Plus on concentre dans un même espace des personnes diverses du point de vue de leurs professions et de leurs connaissances, plus les contacts possibles entre des mondes différents, générateurs d’innovation, sont multipliés. C’est sur la base de ce constat simple que des spécialistes des villes pensent par exemple que les villes ont historiquement inventé l’agriculture plutôt que l’inverse*. Le plaisir et la stimulation de la diversité est ce qui fait des villes des milieux attractifs. À Londres, de nombreuses start-ups recherchent ainsi les quartiers les plus vivants et les plus divers du point de vue de leur population pour s’implanter, plutôt que des zones qui sont des parcs officiels ou officieux d’innovation. Ces derniers sont en effet souvent des lieux “lisses” de l’entre-soi.

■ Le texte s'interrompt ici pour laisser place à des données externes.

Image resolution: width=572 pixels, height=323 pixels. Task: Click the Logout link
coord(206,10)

Or, pour innover, il faut être en contact avec des chercheurs et d’autres entrepreneurs, mais aussi avec des usagers multiples. Il faut pouvoir observer des modes de vie différents et imaginer ce qui correspond à des besoins ou des désirs nouveaux. La politique publique de l’innovation gagnerait donc à être à l’écoute des besoins différents des petites entreprises et des start-ups pour leur offrir plus fréquemment des possibilités d’implantation dans les friches ou autres “dents creuses” des villes. L’écosystème de l’innovation est plus complexe que la politique des parcs et les innovateurs ne se laissent pas tous facilement garer dans une place préétablie.

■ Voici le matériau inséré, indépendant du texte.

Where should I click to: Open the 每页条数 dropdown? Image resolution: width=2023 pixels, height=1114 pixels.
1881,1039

* Référence: Taylor, P. J.2012. “Extraordinary Cities: Early ‘City‐ness’ and the Origins of Agriculture and States”. International Journal of Urban and Regional Research, 36(3), 415-447.

 

Les réfugiés et le pouvoir des villes

Ada Colau, la récemment élue maire Podemos de Barcelone, a fait le 4 septembre un discours remarqué sur l’accueil des réfugiés. Elle s’est adressée aux réfugiés en leur disant “vous êtes les bienvenus: notre maison est votre maison”. En cela, elle exprime la politique de son parti en faveur des plus démunis. Mais, elle a aussi dit autre chose qui a été moins remarqué: “Pendant que les Etats cherchent des excuses, nous les villes, nous nous sommes organisées. En quelques jours, nous avons mis en place un réseau auquel viennent se joindre des centaines de villes”.

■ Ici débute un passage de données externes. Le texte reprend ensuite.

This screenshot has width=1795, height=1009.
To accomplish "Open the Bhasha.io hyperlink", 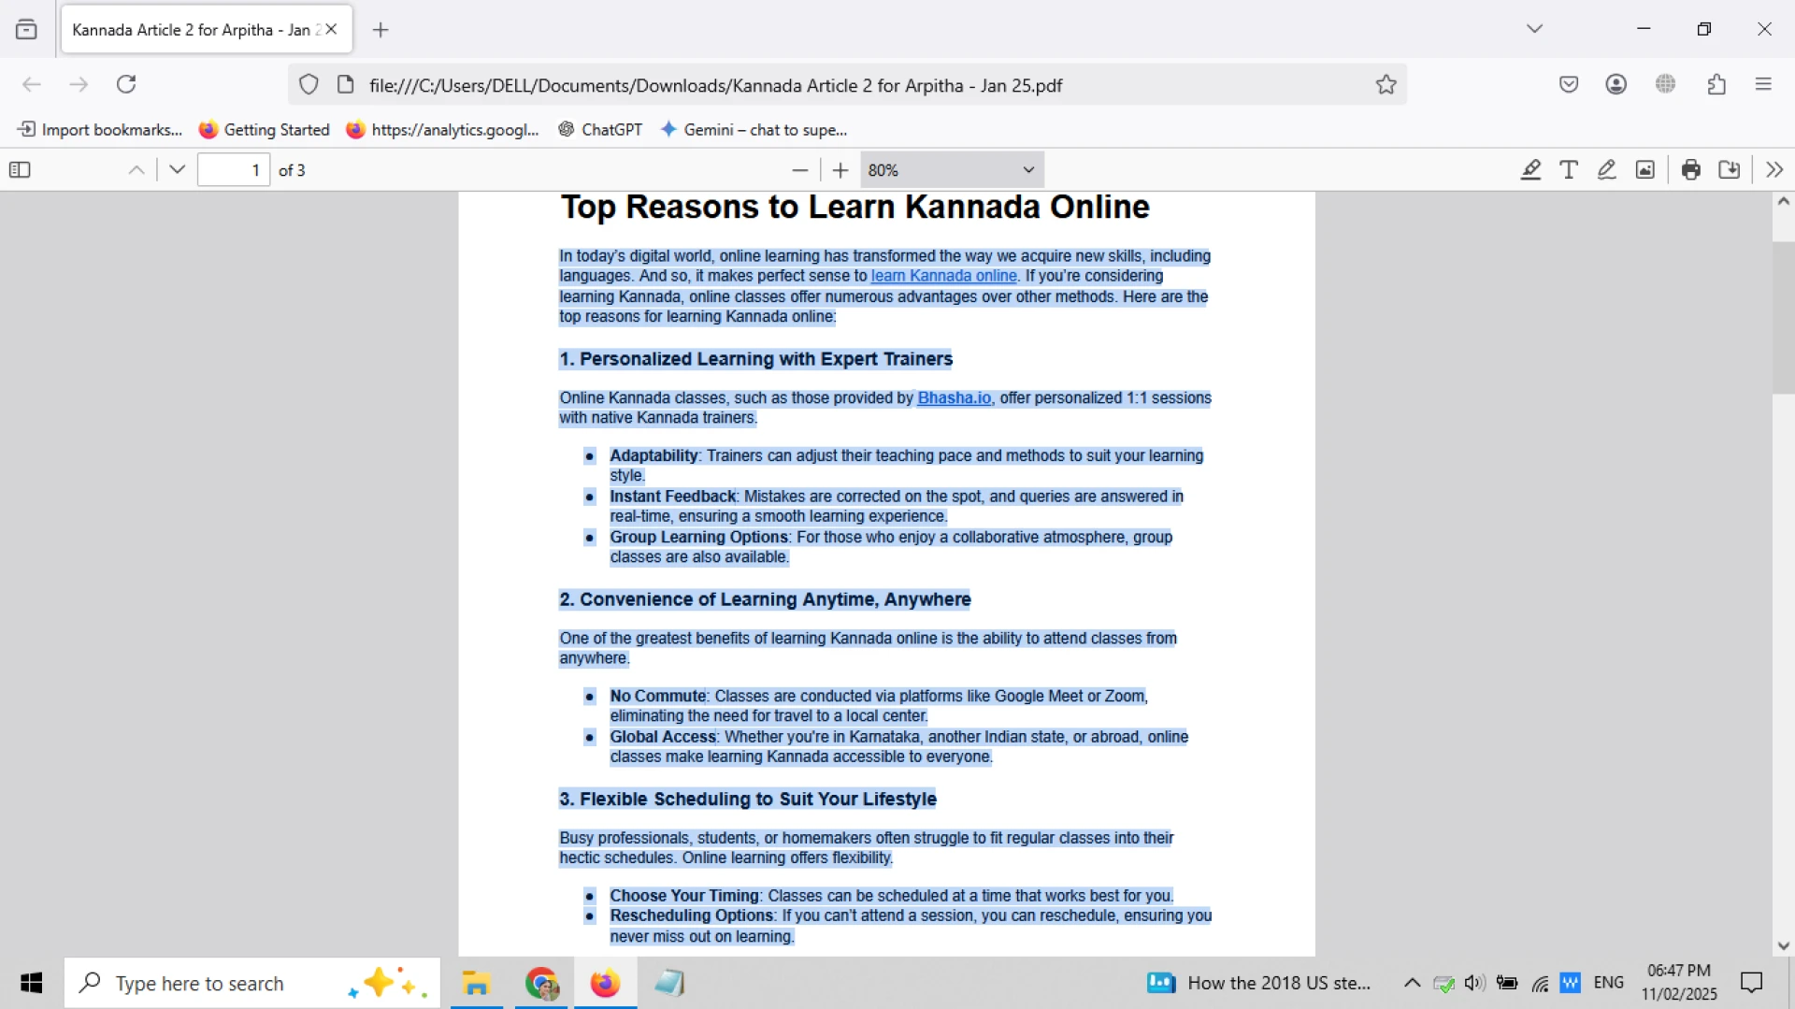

Autrement dit, la politique internationale n’est pas seulement l’affaire de l’Etat, espagnol en l’occurrence, mais aussi des villes. Seules et en réseau, les villes sont une force politique. Cette affirmation d’autonomie et de force à l’égard du gouvernement central témoigne de la montée en puissance des villes. Ce phénomène n’est pas toujours perçu, tant nous avons été habitués à penser la politique – et à plus forte raison la politique internationale – comme une affaire d’Etats. Angela s’entend ou pas avec François, David avec Barack…

Le progressisme des villes

Or, les villes sont des lieux clés aujourd’hui. Elles rassemblent des centres de décision économiques et politiques. Ceci n’est pas nouveau. Ce qui l’est d’avantage, c’est la réaffirmation de leur pouvoir politique et de leur autonomie. Il s’agit d’une ré-affirmation puisqu’avant le 17e siècle et la formation des Etats-Nation, les réseaux de villes – pensez à la Ligue hanséatique – étaient puissants. La prise de parole d’Ada Colau rend visible une autre face de ce pouvoir, qui est le pouvoir de solidarité. Il existe en effet aujourd’hui de nombreux réseaux de villes qui ne sont pas orientés uniquement vers la croissance économique, mais vers d’autres fins: la qualité environnementale, le commerce équitable ou l’accueil des réfugiés. Non seulement les villes sont une force politique plus affirmée, mais souvent plus progressiste aussi.

Rares sont les études sur ce sujet, mais on peut penser que cela est dû à la plus grande proximité avec les citoyens et le fait que les problèmes sont abordés de façon souvent plus concrète à l’échelle d’une ville. Ainsi, Ada Colau a lu lors de son intervention des lettres d’habitants – reçues en nombre à l’Hôtel de Ville-, qui offraient du temps et des chambres pour accueillir des réfugiés. Quand la maire de Barcelone évoque le pouvoir des villes, elle ne fait donc pas un simple effet de manche. Elle montre qu’il faut considérer les lieux du pouvoir politique aujourd’hui comme plus nombreux et plus diversifiés que nous les voyons à travers nos vieilles oeillères étatistes.